**What to work on:** Output every record exactly, and nothing more.

━━ Input records ━━

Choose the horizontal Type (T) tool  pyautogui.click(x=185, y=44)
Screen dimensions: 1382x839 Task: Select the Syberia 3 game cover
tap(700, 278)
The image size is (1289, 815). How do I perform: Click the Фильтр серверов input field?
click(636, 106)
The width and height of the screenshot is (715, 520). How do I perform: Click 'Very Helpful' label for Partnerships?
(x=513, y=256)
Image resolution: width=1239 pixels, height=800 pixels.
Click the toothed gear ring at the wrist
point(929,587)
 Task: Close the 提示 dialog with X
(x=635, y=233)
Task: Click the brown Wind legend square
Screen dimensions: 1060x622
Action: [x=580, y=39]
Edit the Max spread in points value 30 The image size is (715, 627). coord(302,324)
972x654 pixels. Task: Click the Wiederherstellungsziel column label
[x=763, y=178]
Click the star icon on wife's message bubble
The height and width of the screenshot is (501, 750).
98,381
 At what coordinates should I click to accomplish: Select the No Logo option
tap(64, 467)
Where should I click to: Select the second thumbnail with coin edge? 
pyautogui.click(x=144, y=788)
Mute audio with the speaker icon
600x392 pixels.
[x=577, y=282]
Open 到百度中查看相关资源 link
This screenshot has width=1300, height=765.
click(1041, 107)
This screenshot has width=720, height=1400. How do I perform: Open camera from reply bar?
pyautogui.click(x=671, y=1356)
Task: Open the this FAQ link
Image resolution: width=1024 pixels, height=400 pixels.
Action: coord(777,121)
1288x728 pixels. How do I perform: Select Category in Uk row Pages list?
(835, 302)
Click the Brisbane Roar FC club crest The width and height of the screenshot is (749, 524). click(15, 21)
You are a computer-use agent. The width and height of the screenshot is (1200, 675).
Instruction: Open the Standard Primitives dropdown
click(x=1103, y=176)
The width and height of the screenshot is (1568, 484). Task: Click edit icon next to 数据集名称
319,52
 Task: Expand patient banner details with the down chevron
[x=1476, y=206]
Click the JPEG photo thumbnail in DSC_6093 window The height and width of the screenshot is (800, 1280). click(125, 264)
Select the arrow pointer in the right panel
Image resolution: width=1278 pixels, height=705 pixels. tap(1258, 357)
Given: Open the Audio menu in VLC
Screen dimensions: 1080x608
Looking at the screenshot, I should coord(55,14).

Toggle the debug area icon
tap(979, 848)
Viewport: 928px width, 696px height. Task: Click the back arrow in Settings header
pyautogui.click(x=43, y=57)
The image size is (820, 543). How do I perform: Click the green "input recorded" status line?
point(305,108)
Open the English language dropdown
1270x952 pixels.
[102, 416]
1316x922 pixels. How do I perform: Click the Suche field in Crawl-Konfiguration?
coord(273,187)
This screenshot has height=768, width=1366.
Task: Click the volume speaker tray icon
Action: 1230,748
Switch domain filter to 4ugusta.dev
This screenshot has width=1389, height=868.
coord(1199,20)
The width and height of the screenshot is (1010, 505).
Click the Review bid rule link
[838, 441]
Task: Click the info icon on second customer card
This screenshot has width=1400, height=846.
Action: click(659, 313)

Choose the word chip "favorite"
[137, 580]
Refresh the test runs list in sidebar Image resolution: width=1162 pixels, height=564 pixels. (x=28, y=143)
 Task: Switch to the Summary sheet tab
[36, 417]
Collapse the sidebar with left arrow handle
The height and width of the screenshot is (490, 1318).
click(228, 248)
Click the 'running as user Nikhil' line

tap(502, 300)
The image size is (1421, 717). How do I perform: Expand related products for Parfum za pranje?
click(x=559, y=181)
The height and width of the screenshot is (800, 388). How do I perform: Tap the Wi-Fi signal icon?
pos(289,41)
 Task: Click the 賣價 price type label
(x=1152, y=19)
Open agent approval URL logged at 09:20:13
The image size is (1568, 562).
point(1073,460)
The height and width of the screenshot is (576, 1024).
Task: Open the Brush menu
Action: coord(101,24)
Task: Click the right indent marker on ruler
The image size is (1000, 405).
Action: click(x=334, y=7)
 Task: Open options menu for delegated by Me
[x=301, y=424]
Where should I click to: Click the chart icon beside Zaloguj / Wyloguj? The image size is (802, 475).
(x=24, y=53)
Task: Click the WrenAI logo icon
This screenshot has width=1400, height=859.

━━━

**Reply:**
Choose the horizontal Type (T) tool  pyautogui.click(x=185, y=44)
Screen dimensions: 1382x839 Task: Select the Syberia 3 game cover
tap(700, 278)
The image size is (1289, 815). How do I perform: Click the Фильтр серверов input field?
click(636, 106)
The width and height of the screenshot is (715, 520). How do I perform: Click 'Very Helpful' label for Partnerships?
(x=513, y=256)
Image resolution: width=1239 pixels, height=800 pixels.
Click the toothed gear ring at the wrist
point(929,587)
 Task: Close the 提示 dialog with X
(x=635, y=233)
Task: Click the brown Wind legend square
Screen dimensions: 1060x622
Action: [x=580, y=39]
Edit the Max spread in points value 30 The image size is (715, 627). coord(302,324)
972x654 pixels. Task: Click the Wiederherstellungsziel column label
[x=763, y=178]
Click the star icon on wife's message bubble
The height and width of the screenshot is (501, 750).
98,381
 At what coordinates should I click to accomplish: Select the No Logo option
tap(64, 467)
Where should I click to: Select the second thumbnail with coin edge? 
pyautogui.click(x=144, y=788)
Mute audio with the speaker icon
600x392 pixels.
[x=577, y=282]
Open 到百度中查看相关资源 link
This screenshot has width=1300, height=765.
click(1041, 107)
This screenshot has width=720, height=1400. How do I perform: Open camera from reply bar?
pyautogui.click(x=671, y=1356)
Task: Open the this FAQ link
Image resolution: width=1024 pixels, height=400 pixels.
Action: coord(777,121)
1288x728 pixels. How do I perform: Select Category in Uk row Pages list?
(835, 302)
Click the Brisbane Roar FC club crest The width and height of the screenshot is (749, 524). click(15, 21)
You are a computer-use agent. The width and height of the screenshot is (1200, 675).
Instruction: Open the Standard Primitives dropdown
click(x=1103, y=176)
The width and height of the screenshot is (1568, 484). Task: Click edit icon next to 数据集名称
319,52
 Task: Expand patient banner details with the down chevron
[x=1476, y=206]
Click the JPEG photo thumbnail in DSC_6093 window The height and width of the screenshot is (800, 1280). click(125, 264)
Select the arrow pointer in the right panel
Image resolution: width=1278 pixels, height=705 pixels. tap(1258, 357)
Given: Open the Audio menu in VLC
Screen dimensions: 1080x608
Looking at the screenshot, I should coord(55,14).

Toggle the debug area icon
tap(979, 848)
Viewport: 928px width, 696px height. Task: Click the back arrow in Settings header
pyautogui.click(x=43, y=57)
The image size is (820, 543). How do I perform: Click the green "input recorded" status line?
point(305,108)
Open the English language dropdown
1270x952 pixels.
[102, 416]
1316x922 pixels. How do I perform: Click the Suche field in Crawl-Konfiguration?
coord(273,187)
This screenshot has height=768, width=1366.
Task: Click the volume speaker tray icon
Action: 1230,748
Switch domain filter to 4ugusta.dev
This screenshot has width=1389, height=868.
coord(1199,20)
The width and height of the screenshot is (1010, 505).
Click the Review bid rule link
[838, 441]
Task: Click the info icon on second customer card
This screenshot has width=1400, height=846.
Action: click(659, 313)

Choose the word chip "favorite"
[137, 580]
Refresh the test runs list in sidebar Image resolution: width=1162 pixels, height=564 pixels. (x=28, y=143)
 Task: Switch to the Summary sheet tab
[36, 417]
Collapse the sidebar with left arrow handle
The height and width of the screenshot is (490, 1318).
click(228, 248)
Click the 'running as user Nikhil' line

tap(502, 300)
The image size is (1421, 717). How do I perform: Expand related products for Parfum za pranje?
click(x=559, y=181)
The height and width of the screenshot is (800, 388). How do I perform: Tap the Wi-Fi signal icon?
pos(289,41)
 Task: Click the 賣價 price type label
(x=1152, y=19)
Open agent approval URL logged at 09:20:13
The image size is (1568, 562).
point(1073,460)
The height and width of the screenshot is (576, 1024).
Task: Open the Brush menu
Action: coord(101,24)
Task: Click the right indent marker on ruler
The image size is (1000, 405).
Action: click(x=334, y=7)
 Task: Open options menu for delegated by Me
[x=301, y=424]
Where should I click to: Click the chart icon beside Zaloguj / Wyloguj? The image size is (802, 475).
(x=24, y=53)
Task: Click the WrenAI logo icon
This screenshot has width=1400, height=859.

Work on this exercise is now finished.